When publicly announcing his decision to the board, which is an unpaid position, Bartolotta said his selection was carefully completed after a thorough investigation to select who the best person would be.
It must not have been easy decision and Bartolotta even apologized for the length of time the appointment took as the term of former Park Board Commissioner Ellen Foley Kessler expired Dec. 31.
It’s worth mentioning that Kessler, a Democrat, was the first woman and longest serving Park Board commissioner after she was appointed years ago by DiSanto’s father, the late former Probate Court Judge Fred V. Skok, who was a Democrat.
Bartolotta cited DiSanto’s lengthy résumé and experience along with her high level of education and a lifetime involvement with the park system that began with her parents and continued into her childhood and adult life.
The Concord Township Democrat is well respected within the many circles and she should be quite capable in her new role on the Park Board.
DiSanto, who has two children, also brings with her to the board a perspective of someone with a young family who utilizes the park system on a regular basis.
For Bartolotta, a Republican appointed to the bench in September by Gov. John Kasich, the appointment was his first decision that truly would fall under public scrutiny.
Yes, the judge makes multitudes of important decisions and judgments on Probate Court matters, but when the time comes to make Park Board selections the responsibility is one that typically captures greater public attention.
It did in this case, because it was the first board appointment made by the new judge who is running this year to retain the seat.
If Bartolotta, who was hired years ago as an assistant county prosecutor years ago by former Lake County Prosecutor and U.S. Rep. Steve C. LaTourette had selected a Republican, critics from the other side likely would have emerged for selecting someone in his political party. Because DiSanto is a lifelong Democrat, that wasn’t the case here.
But an interesting connection is DiSanto is married to Dino DiSanto, chief of staff for U.S. Rep. Dave Joyce, R-Russell Township, and who held the same position with Congressman LaTourette.
Some may say that Gretchen Skok DiSanto’s appointment by the judge looks like a political decision.
The truth is, board appointments are usually political — at least in some capacity — because they are made by politicians.
This appointment to me seems based on strong credentials — with a little bit of politics sprinkled in — and will ultimately be judged by how DiSanto performs in her appointed role.
One vote does matter
Ohio Secretary of State Jon Husted recently revealed that a review of 110 recounts following the Nov. 5 election showed 35 local races and eight local issues in Ohio were decided by one vote or through breaking a tie.

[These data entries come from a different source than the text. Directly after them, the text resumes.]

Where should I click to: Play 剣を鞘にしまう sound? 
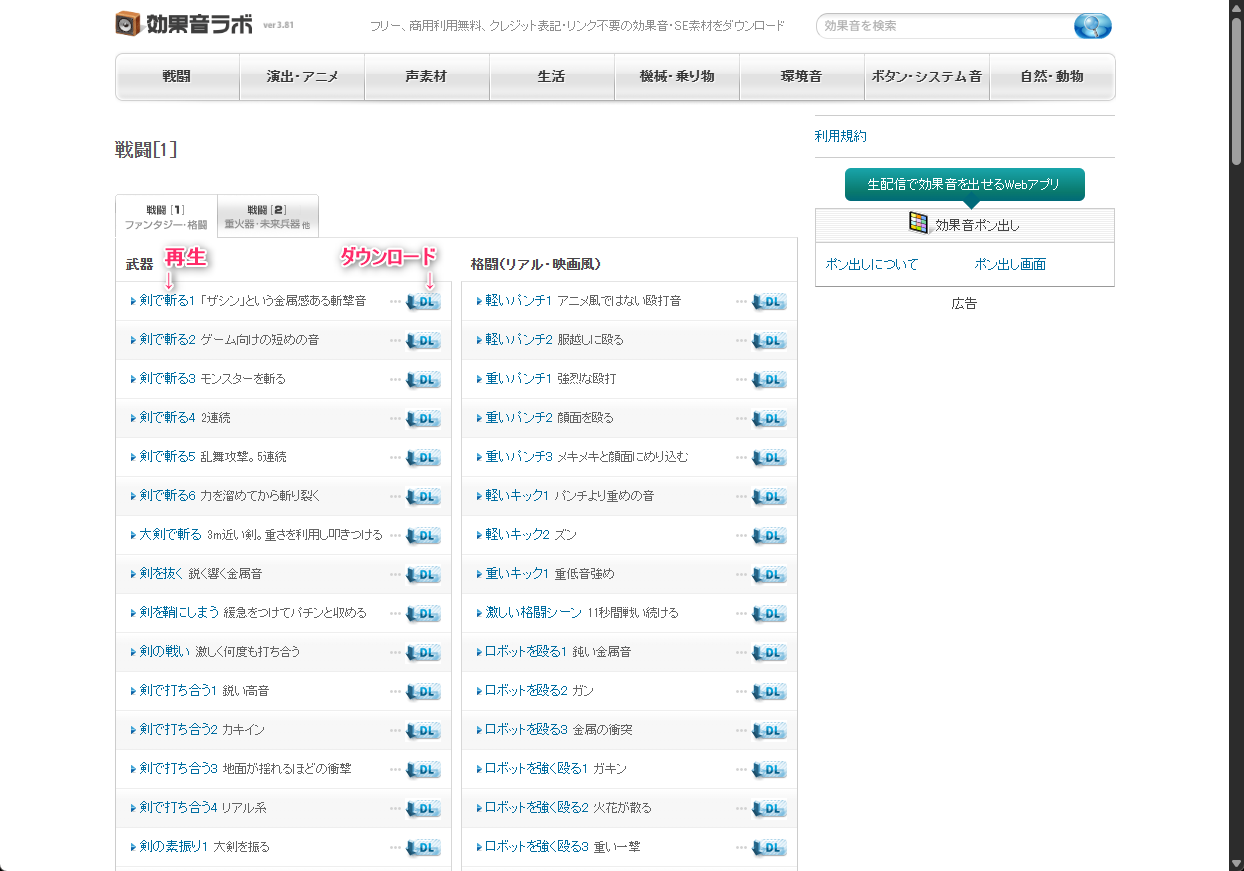(179, 613)
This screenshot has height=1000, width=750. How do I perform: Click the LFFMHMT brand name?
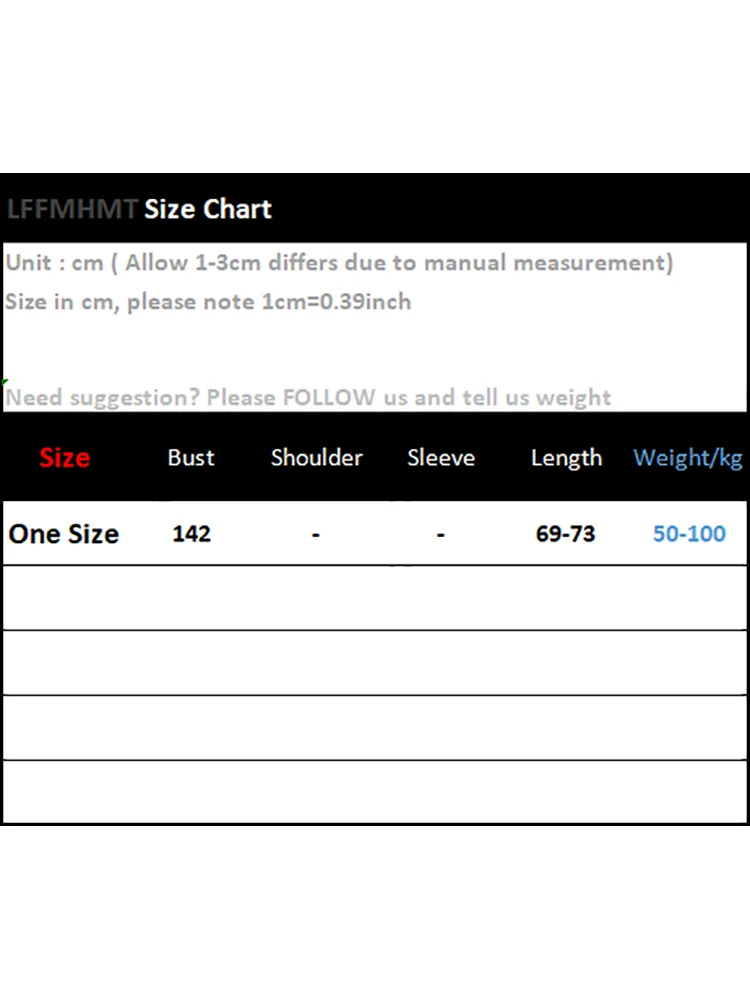pyautogui.click(x=72, y=210)
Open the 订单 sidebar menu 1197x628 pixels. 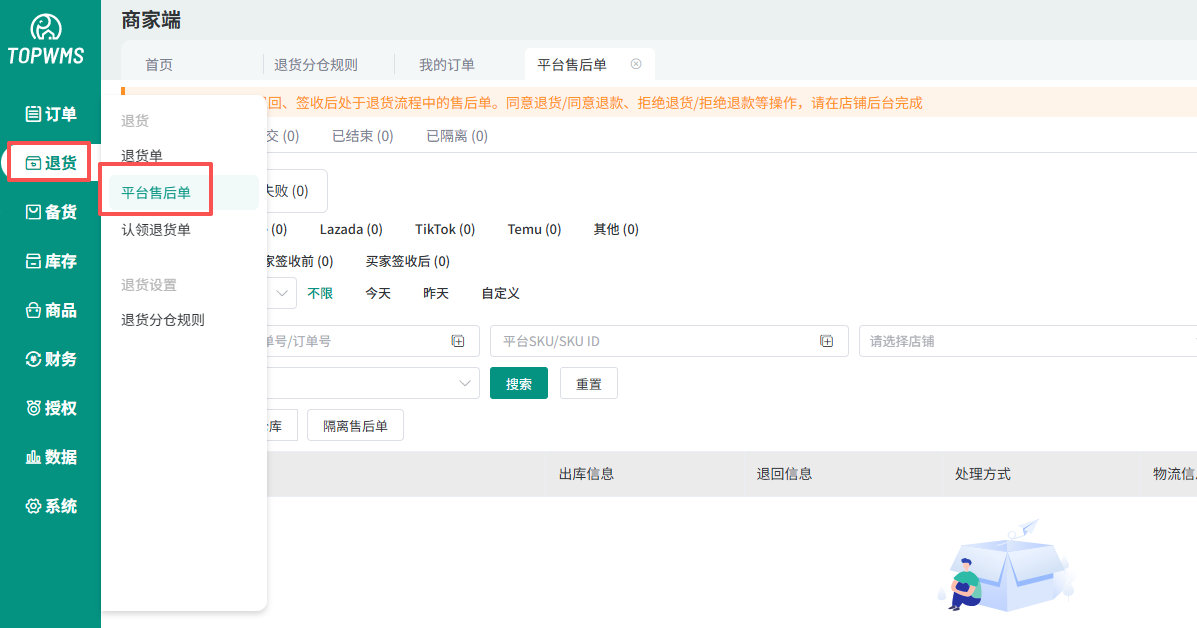pyautogui.click(x=50, y=114)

Husted correctly points out that just one person could have made the difference to decide whether local taxes would go up and whether someone else would have served in important local offices, including township trustee, city or village council and school board.
That was the case in Middlefield Village where the council race for the fourth place — in this case the final spot on council — was decided by just one vote.
Geauga County Democratic Party monthly Spaghetti Dinner Served with Hot Top is at 5:30 p.m. Thursday at the party headquarters in Newbury Township. State Sen. Capri Cafaro, D-Hubbard, plans to discuss a new bill being introduced by Ohio Senate Democrats to re-instate the Homestead tax exemption.
- Bartolotta hosts a fundraiser, 5:30 to 7:30 p.m. Tuesday at LaMalfa Party Center in Mentor. See John Redmond or Amy Sabath.
- John P. O’Donnell, candidate for Lake County Common Pleas Court, hosts a fundraiser, 5:30 to 7:30 p.m. Thursday at LaMalfa Party Center. See Mike Lucas, Mike Bucci or Ann Bergen.
- Lake County Domestic Relations Court Judge Colleen A. Falkowski hosts a fundraiser from 5:30 to 7:30 Jan. 30 at LaMalfa Party Center. See Brian Falkowski.
- Lisa Klammer, candidate for Lake County Probate Court judge, hosts a fundraiser, 5:30 to 7:30 p.m. Feb. 20 at LaMalfa Party Center. See Randy Klammer.